[Stored items]
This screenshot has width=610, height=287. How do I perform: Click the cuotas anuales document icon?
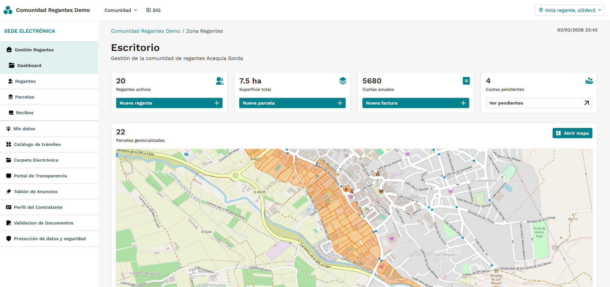(x=466, y=81)
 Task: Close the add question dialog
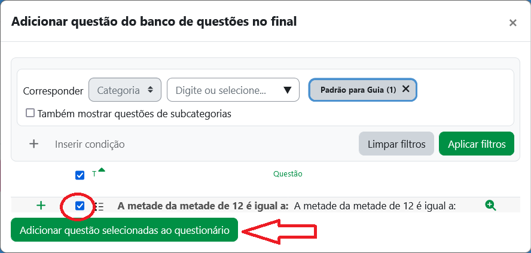click(x=512, y=23)
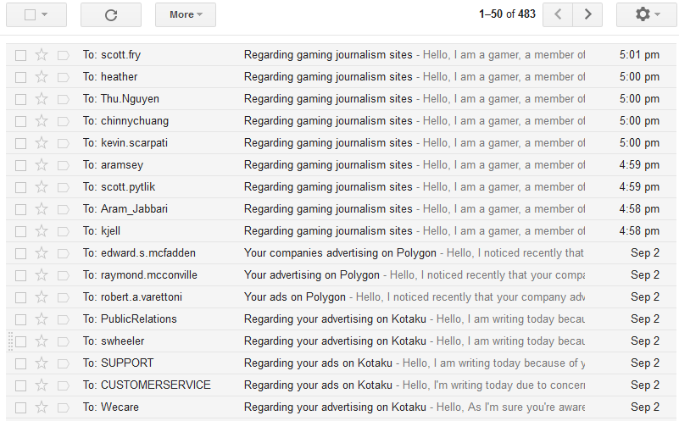Click the Refresh button in the toolbar
679x421 pixels.
[111, 14]
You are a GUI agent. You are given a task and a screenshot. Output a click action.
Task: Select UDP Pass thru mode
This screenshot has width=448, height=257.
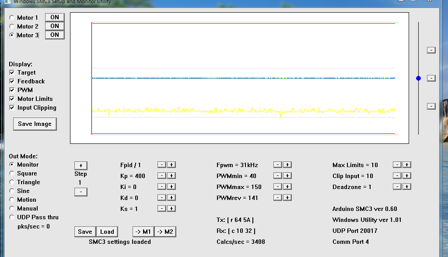coord(12,217)
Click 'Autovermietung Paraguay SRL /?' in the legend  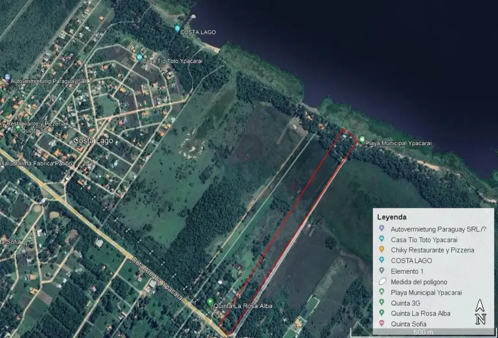click(438, 229)
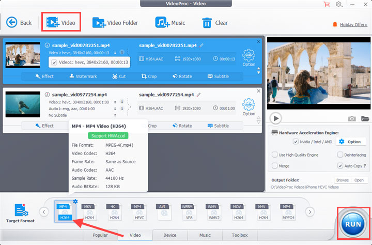Clear the file list with trash icon
This screenshot has height=245, width=372.
pyautogui.click(x=207, y=23)
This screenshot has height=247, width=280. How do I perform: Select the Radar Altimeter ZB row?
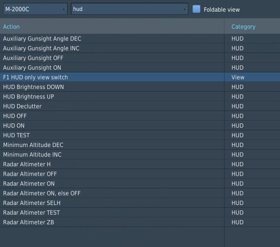click(140, 222)
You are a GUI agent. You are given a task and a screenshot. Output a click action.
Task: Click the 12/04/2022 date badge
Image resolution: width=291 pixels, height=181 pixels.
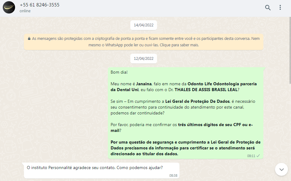[144, 59]
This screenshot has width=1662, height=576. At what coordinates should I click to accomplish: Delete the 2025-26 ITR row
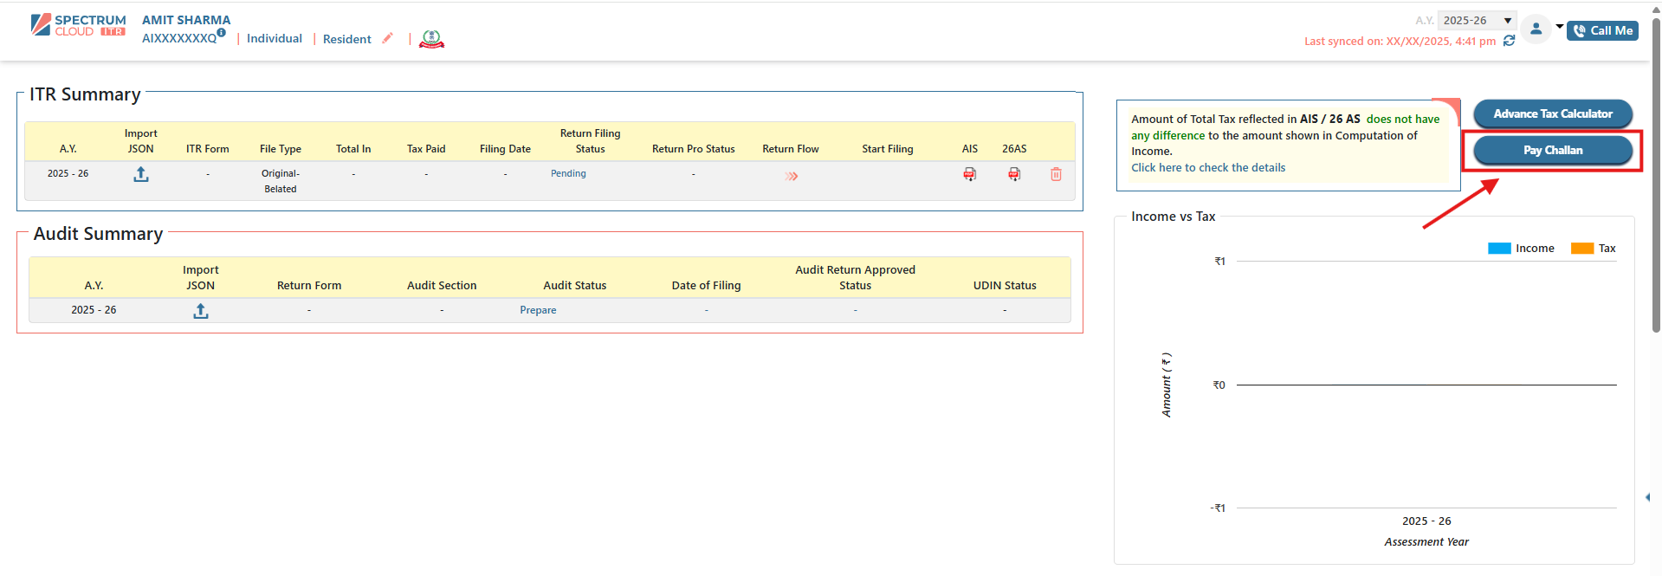pos(1056,174)
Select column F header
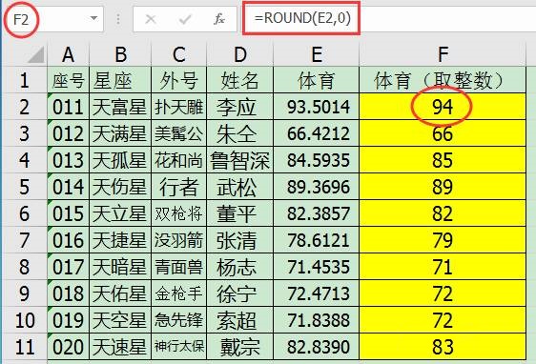 (x=443, y=54)
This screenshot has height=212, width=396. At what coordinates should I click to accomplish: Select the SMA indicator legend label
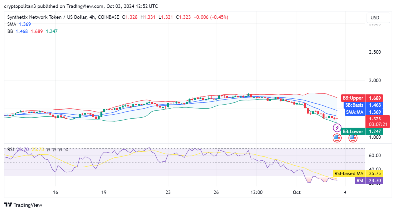point(11,24)
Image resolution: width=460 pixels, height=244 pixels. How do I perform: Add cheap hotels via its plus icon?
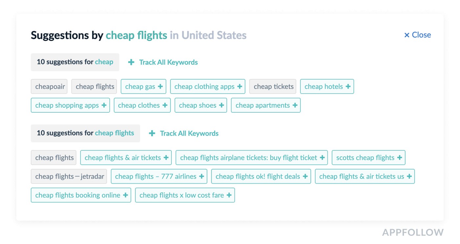[x=348, y=87]

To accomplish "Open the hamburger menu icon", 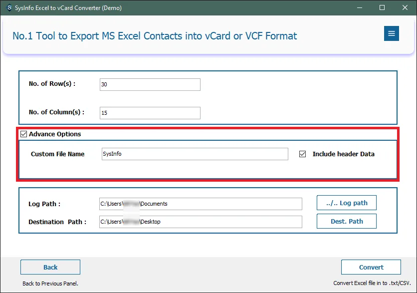I will [x=391, y=33].
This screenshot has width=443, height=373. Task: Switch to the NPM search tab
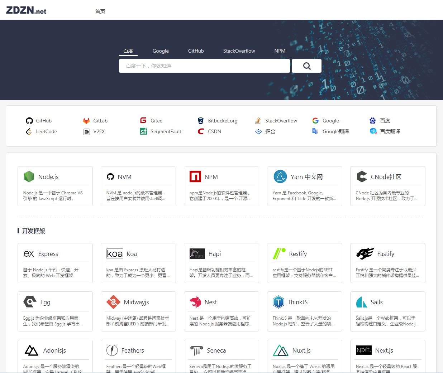(280, 50)
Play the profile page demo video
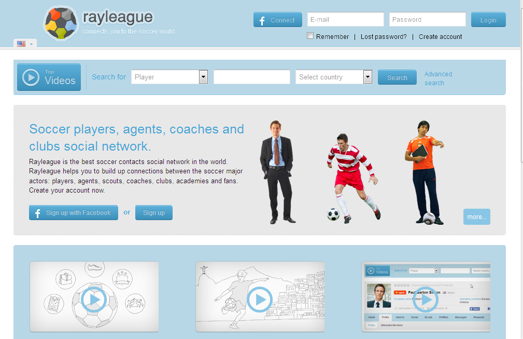The height and width of the screenshot is (339, 523). point(426,299)
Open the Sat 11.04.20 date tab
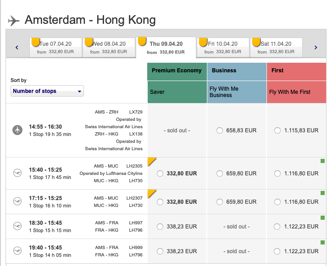 coord(277,48)
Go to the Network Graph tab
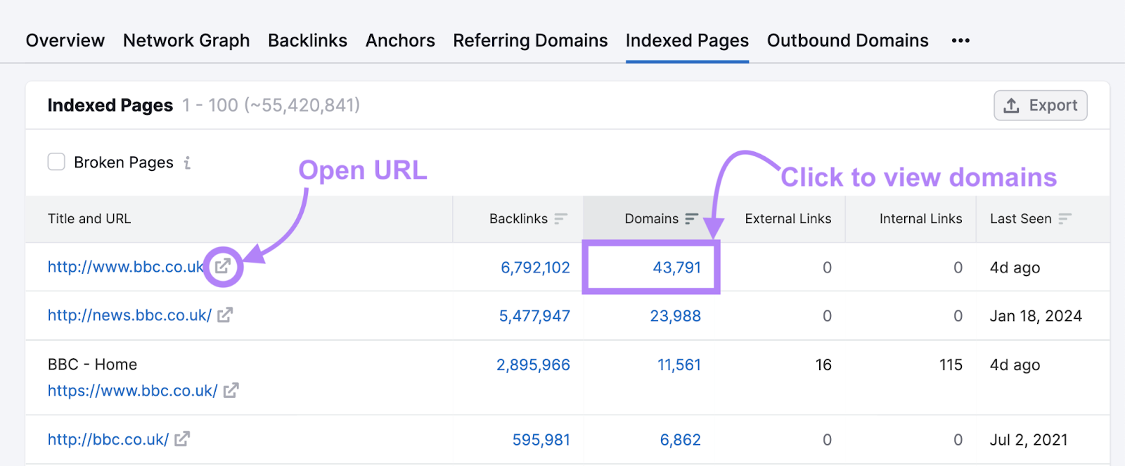The height and width of the screenshot is (466, 1125). click(x=186, y=41)
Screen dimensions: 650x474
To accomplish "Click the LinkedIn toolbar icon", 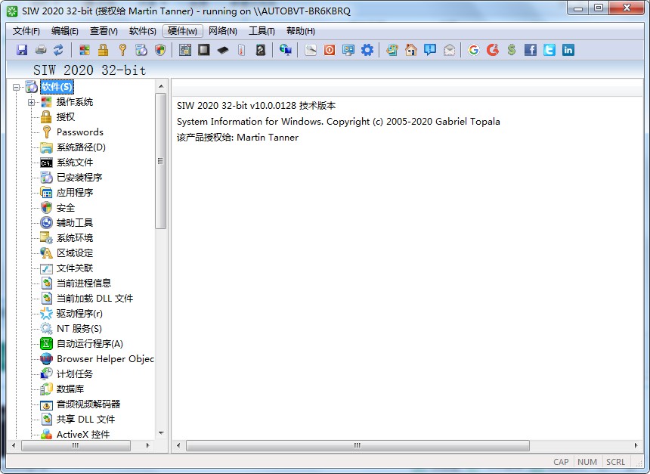I will 568,50.
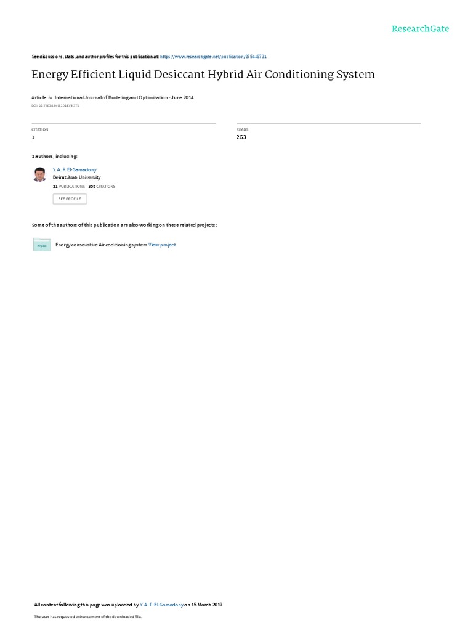The height and width of the screenshot is (631, 473).
Task: Click the 21 PUBLICATIONS stat
Action: 69,187
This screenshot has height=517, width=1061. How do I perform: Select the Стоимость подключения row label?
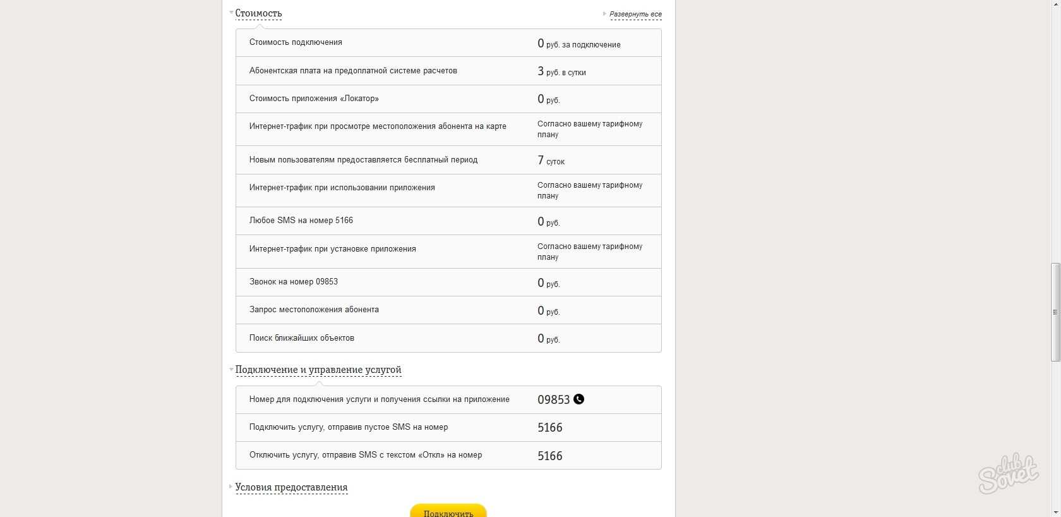tap(296, 42)
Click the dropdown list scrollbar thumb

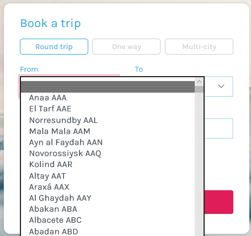tap(199, 89)
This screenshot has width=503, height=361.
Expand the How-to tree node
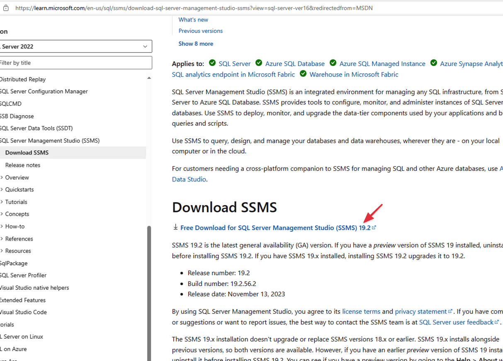2,226
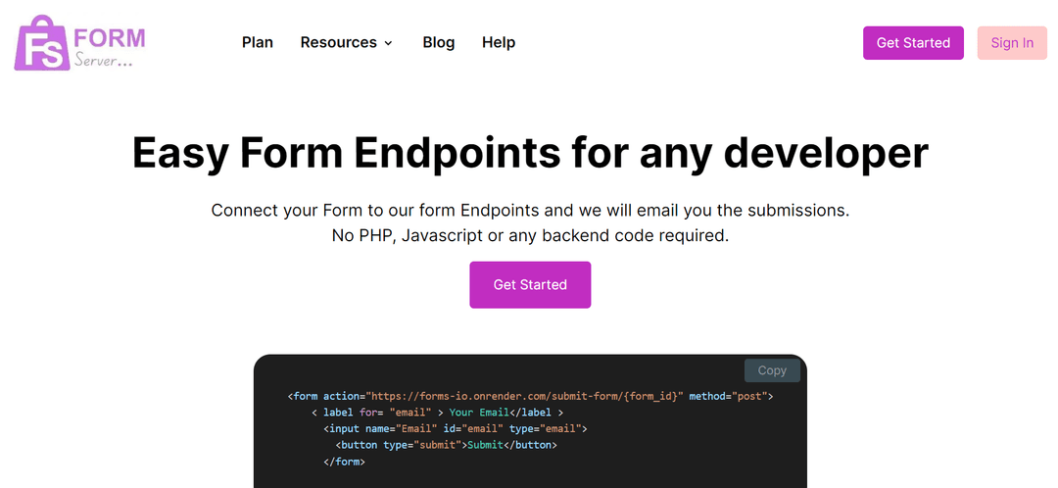Expand the chevron arrow beside Resources
1058x488 pixels.
388,43
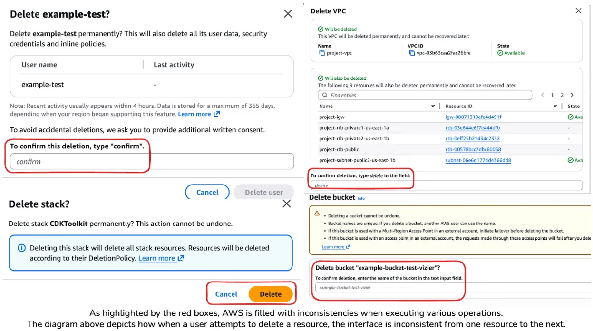Screen dimensions: 593x331
Task: Go to next page of VPC resources
Action: [572, 95]

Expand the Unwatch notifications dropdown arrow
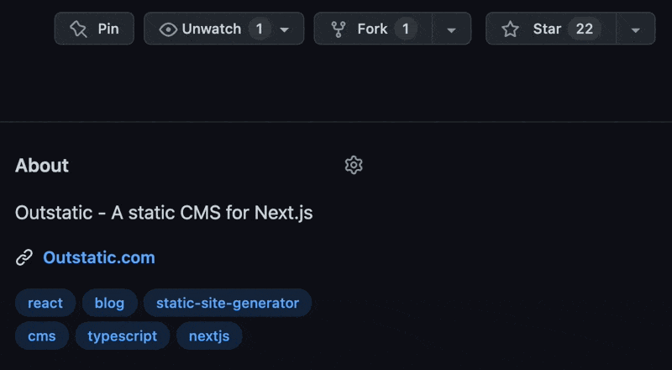(285, 29)
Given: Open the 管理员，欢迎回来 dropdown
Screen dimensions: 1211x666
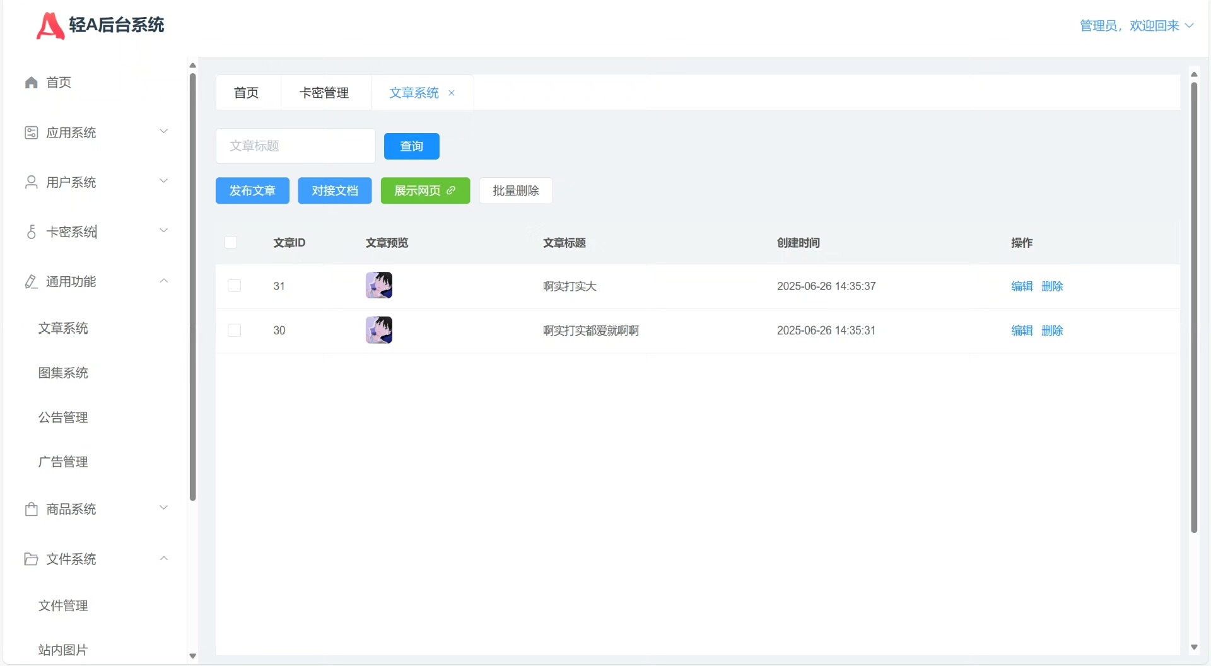Looking at the screenshot, I should [1136, 26].
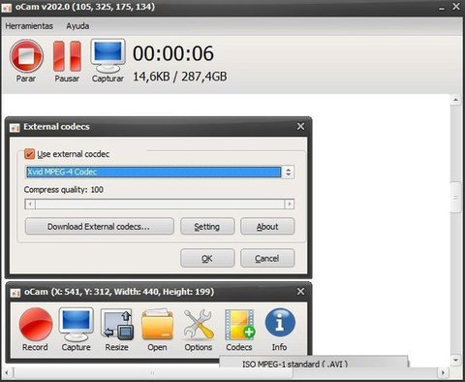
Task: Open the folder via Open icon
Action: pos(157,325)
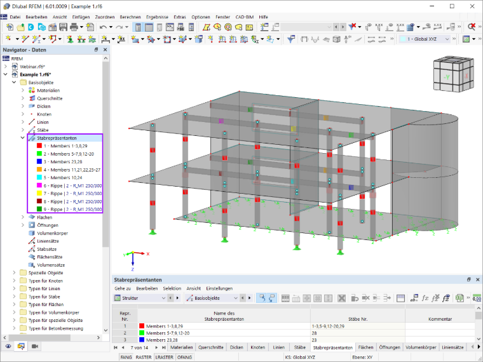Image resolution: width=483 pixels, height=362 pixels.
Task: Open the navigator camera views tab icon
Action: (x=35, y=346)
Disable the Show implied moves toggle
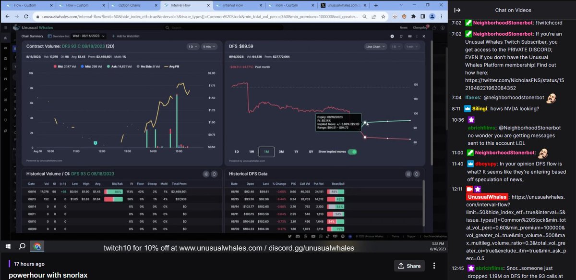 (353, 151)
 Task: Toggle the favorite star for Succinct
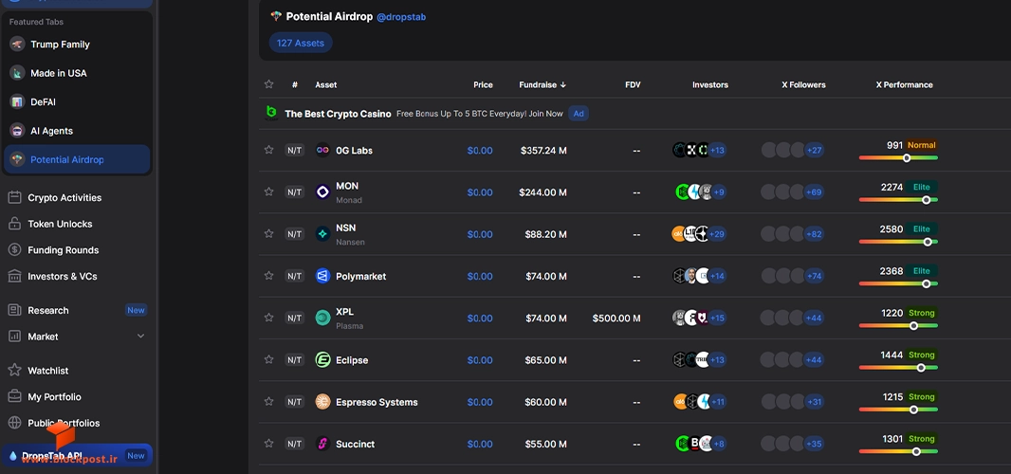[268, 443]
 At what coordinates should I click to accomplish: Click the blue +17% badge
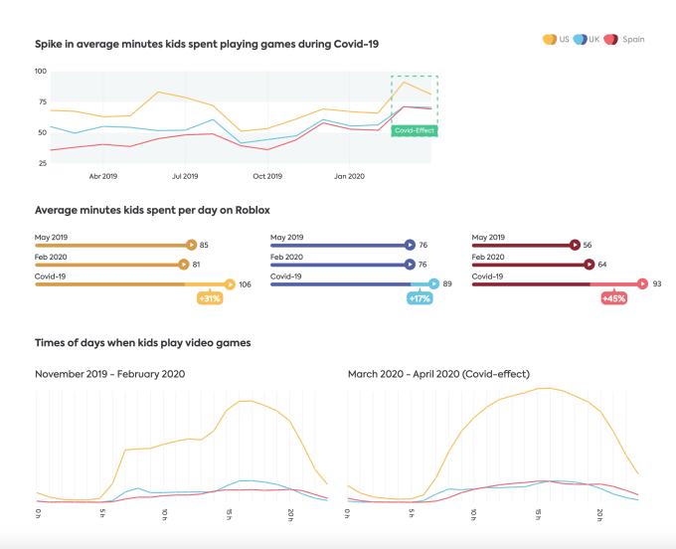pos(420,298)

■ **The task**
Find the line holding "Task: Toggle the favorite star for Succinct" in the data above. Retype it and every later line exactly, through the end, but not the pictures.

■ **Result of the task**
 Task: Toggle the favorite star for Succinct
[268, 443]
 At what coordinates should I click to accomplish: Click the blue +17% badge
pos(420,298)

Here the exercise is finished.